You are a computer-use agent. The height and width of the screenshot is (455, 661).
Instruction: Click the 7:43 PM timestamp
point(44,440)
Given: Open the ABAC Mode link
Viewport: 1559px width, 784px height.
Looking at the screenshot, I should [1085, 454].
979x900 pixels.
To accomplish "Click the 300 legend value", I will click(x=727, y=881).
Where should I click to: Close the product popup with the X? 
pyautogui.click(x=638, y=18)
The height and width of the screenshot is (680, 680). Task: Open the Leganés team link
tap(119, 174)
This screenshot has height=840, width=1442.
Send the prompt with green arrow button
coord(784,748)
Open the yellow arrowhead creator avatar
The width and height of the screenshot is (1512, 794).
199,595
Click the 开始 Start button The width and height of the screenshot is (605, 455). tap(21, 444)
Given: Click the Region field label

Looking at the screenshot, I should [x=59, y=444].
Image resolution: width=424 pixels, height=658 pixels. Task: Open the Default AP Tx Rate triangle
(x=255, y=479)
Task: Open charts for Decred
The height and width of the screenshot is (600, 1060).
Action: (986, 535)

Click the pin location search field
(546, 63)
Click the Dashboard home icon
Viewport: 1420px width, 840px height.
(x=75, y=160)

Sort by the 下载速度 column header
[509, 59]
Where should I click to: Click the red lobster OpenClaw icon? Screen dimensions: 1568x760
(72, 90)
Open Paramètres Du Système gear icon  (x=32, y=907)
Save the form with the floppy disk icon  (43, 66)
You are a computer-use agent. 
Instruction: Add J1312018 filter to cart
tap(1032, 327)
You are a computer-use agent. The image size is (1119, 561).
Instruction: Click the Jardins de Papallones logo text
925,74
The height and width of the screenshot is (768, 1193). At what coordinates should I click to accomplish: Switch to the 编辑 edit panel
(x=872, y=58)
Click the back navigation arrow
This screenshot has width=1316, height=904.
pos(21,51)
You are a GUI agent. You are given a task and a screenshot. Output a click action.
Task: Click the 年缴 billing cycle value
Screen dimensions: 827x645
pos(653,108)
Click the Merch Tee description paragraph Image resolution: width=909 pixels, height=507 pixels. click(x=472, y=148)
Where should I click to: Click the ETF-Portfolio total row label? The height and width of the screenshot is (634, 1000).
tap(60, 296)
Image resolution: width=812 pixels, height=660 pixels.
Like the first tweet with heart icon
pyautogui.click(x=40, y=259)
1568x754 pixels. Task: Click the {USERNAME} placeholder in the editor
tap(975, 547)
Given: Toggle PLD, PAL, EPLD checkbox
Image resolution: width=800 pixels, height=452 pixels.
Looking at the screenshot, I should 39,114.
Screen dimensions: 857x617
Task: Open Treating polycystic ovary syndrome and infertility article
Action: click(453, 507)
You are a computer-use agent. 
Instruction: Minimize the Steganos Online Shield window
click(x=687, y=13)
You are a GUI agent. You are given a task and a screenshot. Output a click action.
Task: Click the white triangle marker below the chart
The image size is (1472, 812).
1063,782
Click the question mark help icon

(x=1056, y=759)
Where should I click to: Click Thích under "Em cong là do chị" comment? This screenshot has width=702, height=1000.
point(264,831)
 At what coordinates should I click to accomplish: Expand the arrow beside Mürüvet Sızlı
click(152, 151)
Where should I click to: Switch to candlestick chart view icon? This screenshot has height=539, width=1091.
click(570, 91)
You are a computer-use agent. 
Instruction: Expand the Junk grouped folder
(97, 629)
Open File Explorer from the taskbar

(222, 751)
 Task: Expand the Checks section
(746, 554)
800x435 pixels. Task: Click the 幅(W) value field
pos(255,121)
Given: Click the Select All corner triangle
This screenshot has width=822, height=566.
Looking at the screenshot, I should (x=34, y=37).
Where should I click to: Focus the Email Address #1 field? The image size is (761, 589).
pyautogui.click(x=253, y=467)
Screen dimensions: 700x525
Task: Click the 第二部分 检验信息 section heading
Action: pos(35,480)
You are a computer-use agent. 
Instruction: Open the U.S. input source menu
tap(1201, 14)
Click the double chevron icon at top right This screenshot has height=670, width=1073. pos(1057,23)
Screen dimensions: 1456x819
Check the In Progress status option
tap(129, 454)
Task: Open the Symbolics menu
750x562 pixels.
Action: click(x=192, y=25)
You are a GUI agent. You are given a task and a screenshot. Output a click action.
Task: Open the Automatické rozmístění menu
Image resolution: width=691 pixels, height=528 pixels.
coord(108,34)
***
**WHAT TO DO**
Give an exact copy of the lines above from the line with "Viewport: 1559px width, 784px height." up to and including the line with "Click the back navigation arrow", and leave everything else out.

**ANSWER BOX**
Viewport: 1559px width, 784px height.
Looking at the screenshot, I should [1085, 454].
979x900 pixels.
To accomplish "Click the 300 legend value", I will click(x=727, y=881).
Where should I click to: Close the product popup with the X? 
pyautogui.click(x=638, y=18)
The height and width of the screenshot is (680, 680). Task: Open the Leganés team link
tap(119, 174)
This screenshot has height=840, width=1442.
Send the prompt with green arrow button
coord(784,748)
Open the yellow arrowhead creator avatar
The width and height of the screenshot is (1512, 794).
199,595
Click the 开始 Start button The width and height of the screenshot is (605, 455). tap(21, 444)
Given: Click the Region field label

Looking at the screenshot, I should [x=59, y=444].
Image resolution: width=424 pixels, height=658 pixels. Task: Open the Default AP Tx Rate triangle
(x=255, y=479)
Task: Open charts for Decred
The height and width of the screenshot is (600, 1060).
Action: (986, 535)

Click the pin location search field
(546, 63)
Click the Dashboard home icon
Viewport: 1420px width, 840px height.
(x=75, y=160)

Sort by the 下载速度 column header
[509, 59]
Where should I click to: Click the red lobster OpenClaw icon? Screen dimensions: 1568x760
(72, 90)
Open Paramètres Du Système gear icon  (x=32, y=907)
Save the form with the floppy disk icon  (43, 66)
You are a computer-use agent. 
Instruction: Add J1312018 filter to cart
tap(1032, 327)
You are a computer-use agent. The image size is (1119, 561).
Instruction: Click the Jardins de Papallones logo text
925,74
The height and width of the screenshot is (768, 1193). At what coordinates should I click to accomplish: Switch to the 编辑 edit panel
(x=872, y=58)
Click the back navigation arrow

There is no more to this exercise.